Taken up inside philosophy, these themes become “philosophemes”, images of thought that constitute obstacles to its process. Philosophy is a perpetual combat with its images and philosophemes.
As a philosopheme, the thesis of the end or closure of philosophy is a pseudo-orientation, a disguised form of disorientation. I do not know how Badiou characterises the present conjuncture of thought, we will have to wait for the publication of THE IMMANENCE OF TRUTHS (and perhaps of a third MANIFESTO FOR PHILOSOPHY) to be sure. There are many indications that the dis-orientation has progressed and that our resulting distress has deepened.
Today the situation is different, we no longer have to confront the same philosophemes, or at least not to the same degree, as we have been though a “speculative” revival. There remains one avatar of this sophisticated hostility to speculative philosophy, a fossil from a prior age depicting itself as a more radical programme of research.
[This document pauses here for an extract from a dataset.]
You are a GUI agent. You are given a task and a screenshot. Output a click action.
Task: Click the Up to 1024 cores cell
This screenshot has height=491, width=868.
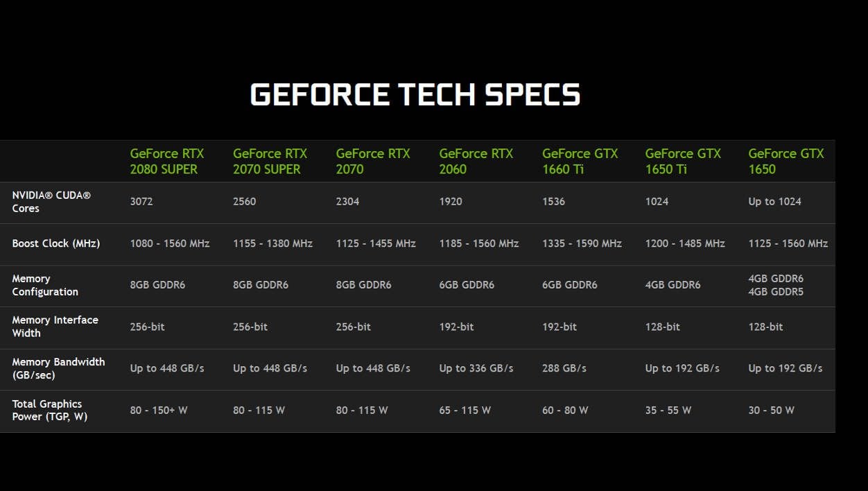[x=774, y=202]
François Laruelle’s “non-philosophy” has impressed certain spirits with its purported radicalisation of immanence and its pursuit of “non-standard” assemblages of thought in which philosophy is of its pretensions to self-sufficiency and hegemony. Non-philosophy began under the mask of a scientistically oriented research outside of the enclosure of “sufficient” philosophy, but it came to reveal behind that mask its roots in religionism. The majority of Anglophone Laruelleans are religionists, the rest maintain a self-serving silence on this point.
In Badiou’s terms Laruelle has progressed from philosophy sutured to the condition of science (his self-confessed “scientism”) to its suture to the pseudo-condition of religion. For Badiou religion is not in the current epoch a condition of philosophy, it does not put into operation a fifth truth procedure. Rather, religion proposes an image of truth, it is in rivality with philosophy’s proposition of a category of truth.
Laruelle’s mistake is to treat philosophy as a substance, and to try to isolate its universal structure. Badiou tells us that philosophy is an act, and not a substance:
“If philosophy is an act, there is no last philosophy” (49).
For Badiou there is no “principle of sufficiency” of philosophy, except when it is replaced by its philosophemes. Philosophy is not sufficient, it does not produce or constitute its truths. Philosophy is conditioned, it seizes on or apprehends its truths from outside.